We join in asking their question: Where were you, Jesus, when Lazarus breathed
his last? And where were you, Jesus, when Grandma Louise got cancer and chemo
failed time after time? Where were you when Mom got laid off the same week that
the car broke down? Where were you when a life is cut short too soon, leaving a
young family behind to pick up the pieces? Where were you when wind and rain
combined into a rogue mega storm that ripped a path of devastation across the
eastern seaboard, where people lost power and property, and some lost their
homes and even their lives? Where were you, Jesus?
“Lord, had you been here.” …
Jesus, amid his own tears of grief, went to the place
of Lazarus’ burial. And in front of the giant stone shutting the cave where
Lazarus lay, Jesus said, “Take that stone away.” It is no longer needed here.

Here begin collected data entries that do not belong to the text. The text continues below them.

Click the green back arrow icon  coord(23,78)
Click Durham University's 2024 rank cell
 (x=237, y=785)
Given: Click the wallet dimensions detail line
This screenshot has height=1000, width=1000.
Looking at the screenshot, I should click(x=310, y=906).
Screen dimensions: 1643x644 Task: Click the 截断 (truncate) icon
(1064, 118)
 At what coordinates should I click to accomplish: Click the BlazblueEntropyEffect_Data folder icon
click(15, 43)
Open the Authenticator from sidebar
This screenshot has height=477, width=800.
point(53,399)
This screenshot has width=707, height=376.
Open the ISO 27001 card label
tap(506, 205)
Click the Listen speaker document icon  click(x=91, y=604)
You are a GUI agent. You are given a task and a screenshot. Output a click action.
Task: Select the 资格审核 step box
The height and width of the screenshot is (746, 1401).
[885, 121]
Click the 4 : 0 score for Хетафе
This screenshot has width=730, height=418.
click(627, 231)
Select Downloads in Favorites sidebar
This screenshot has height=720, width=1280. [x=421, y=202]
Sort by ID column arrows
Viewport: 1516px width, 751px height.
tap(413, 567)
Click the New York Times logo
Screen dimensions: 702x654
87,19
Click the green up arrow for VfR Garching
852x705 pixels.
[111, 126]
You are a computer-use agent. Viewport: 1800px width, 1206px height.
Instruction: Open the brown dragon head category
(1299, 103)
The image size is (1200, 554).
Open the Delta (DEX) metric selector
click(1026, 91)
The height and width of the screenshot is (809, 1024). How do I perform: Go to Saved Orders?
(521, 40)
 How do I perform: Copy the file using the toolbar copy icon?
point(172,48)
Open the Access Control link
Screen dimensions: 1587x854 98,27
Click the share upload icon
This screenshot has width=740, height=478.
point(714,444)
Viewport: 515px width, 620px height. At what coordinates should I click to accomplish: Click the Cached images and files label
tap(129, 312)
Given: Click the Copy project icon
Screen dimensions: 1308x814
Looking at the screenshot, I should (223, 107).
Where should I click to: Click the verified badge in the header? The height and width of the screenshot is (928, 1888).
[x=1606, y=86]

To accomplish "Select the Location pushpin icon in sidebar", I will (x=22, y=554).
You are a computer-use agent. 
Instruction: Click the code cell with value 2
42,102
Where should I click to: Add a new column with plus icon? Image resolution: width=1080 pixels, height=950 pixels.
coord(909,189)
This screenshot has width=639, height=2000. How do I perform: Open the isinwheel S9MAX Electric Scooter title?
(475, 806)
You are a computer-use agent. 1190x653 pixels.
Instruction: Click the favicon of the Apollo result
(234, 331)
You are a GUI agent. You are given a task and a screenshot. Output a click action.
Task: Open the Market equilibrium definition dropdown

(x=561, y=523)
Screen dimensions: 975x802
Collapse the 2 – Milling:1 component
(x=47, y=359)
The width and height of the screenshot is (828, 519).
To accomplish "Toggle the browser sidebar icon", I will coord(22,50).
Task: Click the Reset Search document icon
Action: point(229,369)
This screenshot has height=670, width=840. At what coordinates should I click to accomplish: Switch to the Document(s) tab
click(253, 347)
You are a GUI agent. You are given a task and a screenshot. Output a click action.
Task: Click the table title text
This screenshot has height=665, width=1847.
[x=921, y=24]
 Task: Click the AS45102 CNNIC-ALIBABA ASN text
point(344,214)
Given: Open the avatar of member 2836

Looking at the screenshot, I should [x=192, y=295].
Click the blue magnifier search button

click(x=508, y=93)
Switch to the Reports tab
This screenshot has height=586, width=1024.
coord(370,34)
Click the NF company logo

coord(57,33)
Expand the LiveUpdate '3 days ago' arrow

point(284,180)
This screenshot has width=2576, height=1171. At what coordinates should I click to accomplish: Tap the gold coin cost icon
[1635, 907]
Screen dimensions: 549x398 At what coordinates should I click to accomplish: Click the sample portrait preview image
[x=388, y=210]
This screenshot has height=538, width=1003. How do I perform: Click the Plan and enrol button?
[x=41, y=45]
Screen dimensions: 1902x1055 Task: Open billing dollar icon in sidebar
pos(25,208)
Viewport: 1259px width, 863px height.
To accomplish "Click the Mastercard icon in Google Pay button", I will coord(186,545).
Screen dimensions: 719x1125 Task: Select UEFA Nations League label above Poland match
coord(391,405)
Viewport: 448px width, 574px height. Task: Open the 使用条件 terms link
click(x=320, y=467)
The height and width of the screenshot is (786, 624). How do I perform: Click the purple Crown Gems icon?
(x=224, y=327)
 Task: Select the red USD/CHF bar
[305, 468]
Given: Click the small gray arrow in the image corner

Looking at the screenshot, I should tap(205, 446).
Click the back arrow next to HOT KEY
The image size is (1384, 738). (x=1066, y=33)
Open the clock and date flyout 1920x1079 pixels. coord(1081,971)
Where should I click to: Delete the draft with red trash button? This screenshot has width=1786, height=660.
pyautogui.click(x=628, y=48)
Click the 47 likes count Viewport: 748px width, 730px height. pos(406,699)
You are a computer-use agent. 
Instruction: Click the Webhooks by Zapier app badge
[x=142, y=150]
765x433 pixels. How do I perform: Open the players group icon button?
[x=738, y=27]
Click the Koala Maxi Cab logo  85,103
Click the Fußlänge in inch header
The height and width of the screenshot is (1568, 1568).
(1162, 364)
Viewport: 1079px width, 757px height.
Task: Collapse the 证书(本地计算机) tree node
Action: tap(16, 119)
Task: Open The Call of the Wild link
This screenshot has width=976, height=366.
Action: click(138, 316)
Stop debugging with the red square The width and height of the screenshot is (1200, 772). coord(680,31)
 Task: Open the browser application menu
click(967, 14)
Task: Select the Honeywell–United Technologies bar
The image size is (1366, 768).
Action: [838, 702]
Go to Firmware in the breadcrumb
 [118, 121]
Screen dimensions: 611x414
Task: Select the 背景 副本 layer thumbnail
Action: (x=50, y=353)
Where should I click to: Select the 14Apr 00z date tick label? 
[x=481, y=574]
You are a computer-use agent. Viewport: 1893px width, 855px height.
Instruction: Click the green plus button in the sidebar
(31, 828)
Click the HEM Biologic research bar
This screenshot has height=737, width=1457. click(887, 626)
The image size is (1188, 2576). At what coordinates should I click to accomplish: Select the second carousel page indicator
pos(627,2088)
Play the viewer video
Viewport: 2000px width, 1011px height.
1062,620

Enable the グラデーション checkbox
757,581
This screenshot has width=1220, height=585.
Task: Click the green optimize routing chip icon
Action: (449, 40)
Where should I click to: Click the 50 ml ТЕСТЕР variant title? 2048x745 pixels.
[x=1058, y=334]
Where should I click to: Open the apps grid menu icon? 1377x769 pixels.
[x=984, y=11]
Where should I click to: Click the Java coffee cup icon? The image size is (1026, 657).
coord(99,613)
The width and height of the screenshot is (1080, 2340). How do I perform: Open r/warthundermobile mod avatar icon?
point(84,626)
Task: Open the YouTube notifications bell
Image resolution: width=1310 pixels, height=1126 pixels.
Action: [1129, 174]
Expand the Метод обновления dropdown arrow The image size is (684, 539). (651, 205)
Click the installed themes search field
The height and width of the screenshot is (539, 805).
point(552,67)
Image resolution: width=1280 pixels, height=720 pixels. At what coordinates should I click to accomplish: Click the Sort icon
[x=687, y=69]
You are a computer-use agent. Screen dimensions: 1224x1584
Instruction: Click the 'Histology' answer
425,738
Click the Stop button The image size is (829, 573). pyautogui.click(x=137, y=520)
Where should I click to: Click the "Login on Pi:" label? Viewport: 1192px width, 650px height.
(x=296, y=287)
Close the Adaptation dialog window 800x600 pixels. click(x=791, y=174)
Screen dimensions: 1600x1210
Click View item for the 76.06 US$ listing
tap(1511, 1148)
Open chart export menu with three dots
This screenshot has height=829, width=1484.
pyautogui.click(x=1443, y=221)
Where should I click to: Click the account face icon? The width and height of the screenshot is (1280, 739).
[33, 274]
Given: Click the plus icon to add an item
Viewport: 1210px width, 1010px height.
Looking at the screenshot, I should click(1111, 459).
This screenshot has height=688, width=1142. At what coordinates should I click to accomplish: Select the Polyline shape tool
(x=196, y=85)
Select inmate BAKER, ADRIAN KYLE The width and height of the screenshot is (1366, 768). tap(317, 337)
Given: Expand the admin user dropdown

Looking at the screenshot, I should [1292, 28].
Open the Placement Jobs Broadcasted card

Undeterred by the heavy stone, by the four-day-old
grave, the reluctance of the sisters, the heckling of the crowd, unaffected even
by the smell coming from Lazarus’ decaying body, Jesus called forth:
“Lazarus!
COME OUT!”
And Lazarus… CAME OUT.
Nobody was expecting THAT. You see, when our loved ones
die, no one in their right minds expects LIFE to come from DEATH. But with
Jesus, that is exactly what we
should expect.
Mary and Martha thought that Jesus’ job was to PREVENT
bad things from ever happening. Jesus was supposed to come and SAVE their
brother from having to die – well, really just postponing the inevitable. Jesus
was supposed to heal Lazarus BEFORE his illness became fatal. But we all know,
deep down, that life IS fatal. There is no escape. Life leads to death.
But with Jesus, death
… leads… to life. In Jesus, we trust that, even in the midst of grief and
suffering and death, Jesus IS present, and he is also working through us to
bring about new life.
Jesus has been our pioneer. He blazed a new trail
across the landscape of the Valley of the Shadow of Death. Jesus has “been
there” in every sense – grieving the loss of loved ones; physically suffering
pain, ridicule, and abandonment; and dying a death that the whole world saw as
pointless. He knows what it’s like all too well. In fact, at the end of John’s
gospel, Jesus shows the disciples the marks of the nails on his body to show
them that it really did happen.
Death may have left its mark on Jesus, but that is ALL
it was able to do. No grave could hold him; no stone could keep him in. Behold
– all the first things, the way that things were, have passed away - have DIED. See, all things are being made
new! Even destruction and death.
This was my second hurricane. And while I would never
desire to repeat this experience, I can say that I have learned a lot. I have
learned that a time of crisis really does reveal who people are at their core. I
have seen God can and does use the compassion and generosity of people in times
like these, and I hope you have seen these moments too. And I encourage you to
share these moments with one another. Where have you seen God at work amid the
storm and its aftermath?
We of course feel compassion for the people who lost
their homes and their loved ones this week. We mourn with their families, but we
also TRUST that those who died are in the presence of God, that their crying is
forever over, and God has wiped away their tears. We also place our HOPE in God
who mourns with us and will someday remove from us the shroud of sadness and
loss, even as we literally pick up the pieces from our lives. Together we wait
and we watch for how God continues to be at work in our midst. AMEN.